Understanding the cyber security threat
The type of threat faced is shaped by the nature of organization and the services an organization provides. Understanding the threats faced by your organization, either in its own right or because of who you work with, will enable you to tailor your organization’s approach to cyber security investment accordingly. You need to consciously make the decision about what threat you are trying to defend against, otherwise you risk trying to defend against everything, and doing so ineffectively.
What should the Board do?
Get an understanding of the threat
An understanding of the cyber security threat landscape will be key to helping the Board make well-informed governance decisions. The Board will already have insight into the threats or challenges facing their sector. This should be complemented by an awareness of the motivations of attackers, and a mechanism for staying up to date with key cyber security developments (for example, the growth of ransomware).
Collaborate on security
One of the best sources of information on good practice and relevant threats can be your sector peers. Attackers often target a number of organizations in the same sector in a similar manner. Cultivating these collaborative relationships on security has two major benefits. Firstly, it can help make your own organization more resilient, through early warning of threats and improved cyber security practice. Secondly, it helps make the sector as a whole more resilient, which can reduce the appeal to potential attackers.
Assess the threat
Working out the ‘threat actors’ (the groups or individuals capable of carrying out a cyber attack) relevant to your organization can help you make decisions on what you are actively going to defend against. While investing in a good baseline of cyber security controls will help defend your organization from the most common threats, implementing effective defenses against a more targeted or sustained attack can be costly. So dependent on the likelihood and impact of that threat, you may decide that it is not worth that additional investment.

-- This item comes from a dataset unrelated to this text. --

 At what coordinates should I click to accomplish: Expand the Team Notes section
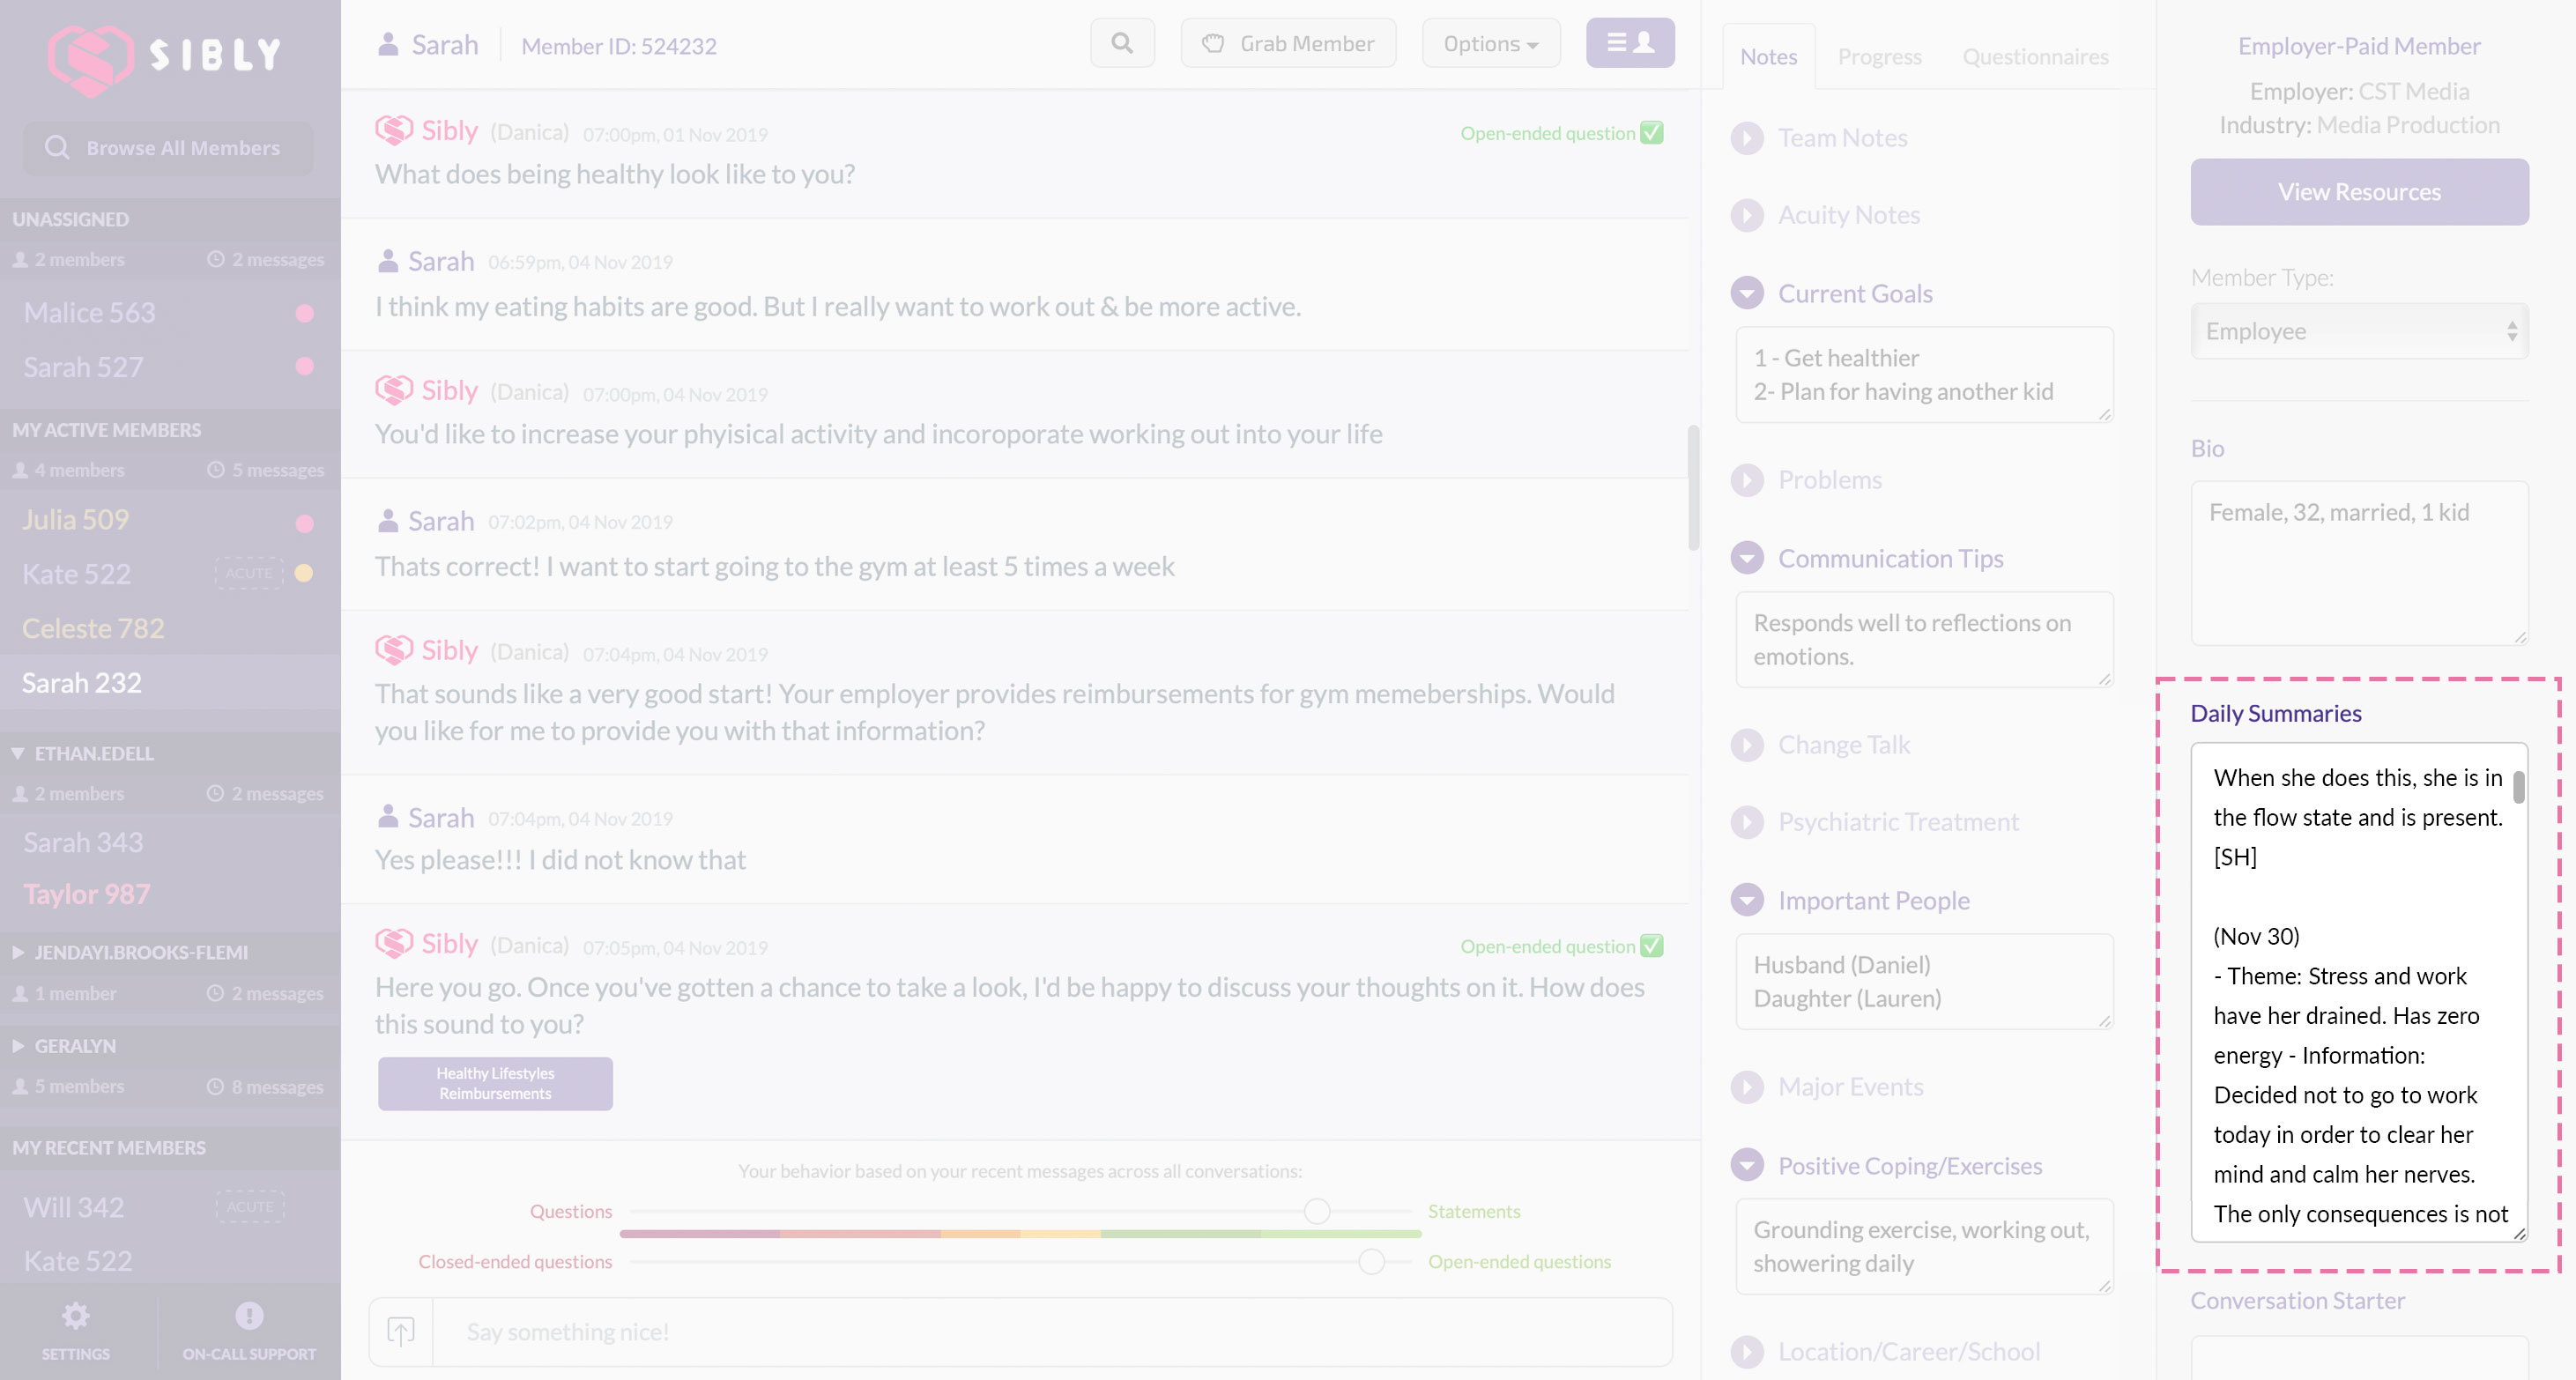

Ongoing discussion between the Board and experts will help you to prioritize the threats to actively defend against. The experts will have an in-depth understanding of the threat, and the Board will be able to identify the features of the organization that might make it an attractive target to attackers. It is also critical to have this discussion in advance of any decision that will significantly change the threat profile of the organization, in order to give technical staff the time to suitably adapt the organization’s cyber security.
Working with suppliers and partners
When assessing the threat, you should consider not only the value that you might have as a standalone organization, but also the value you may represent as a route into another, possibly larger organization.
What should your organization do?
Don’t underestimate the impact of un-targeted attacks
An un-targeted attack is where an attacker uses a ‘scattergun’ approach to reach thousands of potential victims at once, rather than targeting a specific victim. Attackers often use automated, widely available tools that scan public-facing websites for known vulnerabilities. This same tool will then, once a vulnerability has been found, exploit that website automatically, regardless of who it belongs to. This could have just as much impact on your organization as a targeted attack. A good baseline of basic cyber security controls and processes will protect your system from the majority of these attacks.
Obtain good intelligence - and use it
You will need different types of threat intelligence for different purposes. A good overall threat picture is needed for governance decisions and timely threat intelligence for day-to-day and tactical decisions. Many industry and government partners offer threat intelligence, from annual reports on general trends, right down to highly technical reports on a specific type of malware. You therefore need a mechanism for identifying what intelligence your organization needs, for what purpose and for sharing that intelligence internally. Critically you then need to use that intelligence to inform business decisions, including procurement, outsourcing, training, policy and defense of your networks.
You can also gather threat intelligence internally. You will likely have experience of attacks on your own organization which can provide strategic insight into activities of threat actors, as well as tactical details on the methods of the threat actors. These specific details will likely come from logging or monitoring within your organization.
What does good look like?
The following questions can be used to generate productive discussions with your technical team. The aim is to identify what constitutes ‘good’ cyber security in terms of understanding the cyber security threat to your organization.
Q1. As an organization, which threats do we assess are relevant to our organization, and why?**
This assessment should:
identify potential motivation for those threats and the likelihood of them targeting your organization
inform which risks you are willing to tolerate
be enriched by collaboration with key partners in your sector
be supported by evidence from the attacks you have experienced to date
Q2. As an organization, how do we stay up to date with the cyber threat?
You might:
seek to discover evidence of any attacks in system logs you may hold
subscribe to a number of threat intelligence feeds
be part of a sector-specific intelligence sharing group
have mechanisms for sharing key cyber threat updates internally
Q3. As an organization, how do we use threat intelligence to inform business as usual (BAU)?
This should be a continuous cycle with threat assessments informing BAU decisions, and BAU experience informing the threat assessments. Examples might be:
assessing the likelihood and impact of threats to inform risk assessments and appetite
educating staff on the key threats they face so that they can make informed decisions
taking lessons from previous incidents to inform threat assessments
using threat intelligence to focus defensive measures
including threat consideration in change or procurement decisions (for example, when choosing a new enterprise IT provider, considering a potential merger or designing a new product).